2.掌握醋酸纤维薄膜电泳分离蛋白质技术。

1.电泳使带电颗粒在电场作用下向着与其电性相反的电极移动；颗粒体积越小、表面越光滑、所带电荷越多，泳动越快；凭借在电场中的移速的差异，不同的颗粒自然分离成数条区带。

2.血清蛋白可细分为五种蛋白，各自具有不同的体积大小、形状和等电点；因此，通过电泳以及染色后，即可观察到清晰的色带。

1.泡膜，将薄膜浸泡在缓冲液[1]中。

2.上样，上样前，用滤纸吸干[2]薄膜[3]上多余的缓冲液； 后用塑料片垂直蘸取血清，在毛面上距离薄膜一端约2cm处上样一次即可，盖完后能观察到一个浅浅的样品条；上样后，样品会被薄膜吸收。[3]
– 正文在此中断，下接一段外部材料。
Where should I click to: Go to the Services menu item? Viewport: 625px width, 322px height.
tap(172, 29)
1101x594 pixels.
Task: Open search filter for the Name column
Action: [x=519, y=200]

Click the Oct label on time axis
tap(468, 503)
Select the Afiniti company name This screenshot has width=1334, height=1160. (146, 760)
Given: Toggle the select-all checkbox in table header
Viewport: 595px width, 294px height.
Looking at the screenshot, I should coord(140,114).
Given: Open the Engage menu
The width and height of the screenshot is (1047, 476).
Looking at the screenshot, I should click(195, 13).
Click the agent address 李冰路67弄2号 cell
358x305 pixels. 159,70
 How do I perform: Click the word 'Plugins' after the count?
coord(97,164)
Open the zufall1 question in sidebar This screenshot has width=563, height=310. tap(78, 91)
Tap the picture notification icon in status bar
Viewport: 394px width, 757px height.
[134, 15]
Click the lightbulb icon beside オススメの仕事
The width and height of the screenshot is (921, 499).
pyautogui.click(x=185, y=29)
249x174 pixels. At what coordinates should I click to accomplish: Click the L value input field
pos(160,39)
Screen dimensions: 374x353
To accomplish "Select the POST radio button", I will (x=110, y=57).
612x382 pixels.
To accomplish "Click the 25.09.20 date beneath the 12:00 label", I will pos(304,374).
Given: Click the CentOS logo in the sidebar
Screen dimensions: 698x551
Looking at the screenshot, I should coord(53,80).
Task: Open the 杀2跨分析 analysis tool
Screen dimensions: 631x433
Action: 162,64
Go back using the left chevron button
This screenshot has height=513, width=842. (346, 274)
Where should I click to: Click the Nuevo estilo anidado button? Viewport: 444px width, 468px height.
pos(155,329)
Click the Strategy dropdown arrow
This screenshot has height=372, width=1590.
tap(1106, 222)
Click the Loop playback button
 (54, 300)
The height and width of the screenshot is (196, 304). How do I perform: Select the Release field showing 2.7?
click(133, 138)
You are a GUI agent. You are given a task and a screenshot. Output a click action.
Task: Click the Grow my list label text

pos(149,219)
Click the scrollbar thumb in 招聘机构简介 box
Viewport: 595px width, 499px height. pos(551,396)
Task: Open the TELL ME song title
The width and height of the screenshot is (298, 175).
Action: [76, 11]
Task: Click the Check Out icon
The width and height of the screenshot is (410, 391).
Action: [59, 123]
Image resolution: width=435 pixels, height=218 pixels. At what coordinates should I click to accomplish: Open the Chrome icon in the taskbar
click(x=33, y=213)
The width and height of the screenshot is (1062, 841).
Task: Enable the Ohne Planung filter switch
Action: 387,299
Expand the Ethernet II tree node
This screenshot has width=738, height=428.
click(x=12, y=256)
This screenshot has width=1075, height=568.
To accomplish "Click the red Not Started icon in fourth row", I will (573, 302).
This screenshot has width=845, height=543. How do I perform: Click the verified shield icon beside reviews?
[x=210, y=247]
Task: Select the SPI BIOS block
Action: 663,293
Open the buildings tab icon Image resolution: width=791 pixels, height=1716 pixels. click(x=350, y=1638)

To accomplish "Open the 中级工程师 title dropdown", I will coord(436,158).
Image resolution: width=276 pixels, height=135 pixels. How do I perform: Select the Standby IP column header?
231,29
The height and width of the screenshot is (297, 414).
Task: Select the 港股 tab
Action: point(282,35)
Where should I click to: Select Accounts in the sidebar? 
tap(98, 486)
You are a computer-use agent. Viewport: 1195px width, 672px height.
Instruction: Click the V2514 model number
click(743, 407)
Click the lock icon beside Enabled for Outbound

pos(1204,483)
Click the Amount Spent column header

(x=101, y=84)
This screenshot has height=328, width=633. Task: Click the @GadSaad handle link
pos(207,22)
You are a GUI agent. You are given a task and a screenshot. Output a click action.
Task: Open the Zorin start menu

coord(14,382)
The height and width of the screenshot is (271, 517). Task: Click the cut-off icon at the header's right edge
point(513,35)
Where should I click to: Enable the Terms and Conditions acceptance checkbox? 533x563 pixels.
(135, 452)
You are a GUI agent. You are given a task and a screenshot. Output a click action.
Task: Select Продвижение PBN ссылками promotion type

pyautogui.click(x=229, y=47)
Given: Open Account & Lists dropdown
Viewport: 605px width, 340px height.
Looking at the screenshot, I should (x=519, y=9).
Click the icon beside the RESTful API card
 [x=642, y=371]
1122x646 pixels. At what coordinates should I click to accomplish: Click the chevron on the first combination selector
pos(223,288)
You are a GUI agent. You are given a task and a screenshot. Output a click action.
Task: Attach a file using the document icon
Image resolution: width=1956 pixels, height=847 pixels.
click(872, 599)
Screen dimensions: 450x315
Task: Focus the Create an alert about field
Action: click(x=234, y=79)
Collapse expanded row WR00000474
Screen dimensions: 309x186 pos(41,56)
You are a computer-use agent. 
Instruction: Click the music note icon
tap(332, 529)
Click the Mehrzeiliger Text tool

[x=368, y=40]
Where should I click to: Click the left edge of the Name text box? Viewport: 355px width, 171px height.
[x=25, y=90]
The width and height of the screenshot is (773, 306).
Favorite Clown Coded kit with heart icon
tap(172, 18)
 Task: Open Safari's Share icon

3.放样，用两个镊子分别夹住薄膜两端，把膜放到滤纸桥上，并确保样品端位于负极端[4]，同时保持血清样品位于滤纸桥内侧[5]；毛面朝下放置[6]，并用镊子在两端拉紧薄膜[7]。

4.电泳，在恒压电源下经过一个小时左右后，取下薄膜。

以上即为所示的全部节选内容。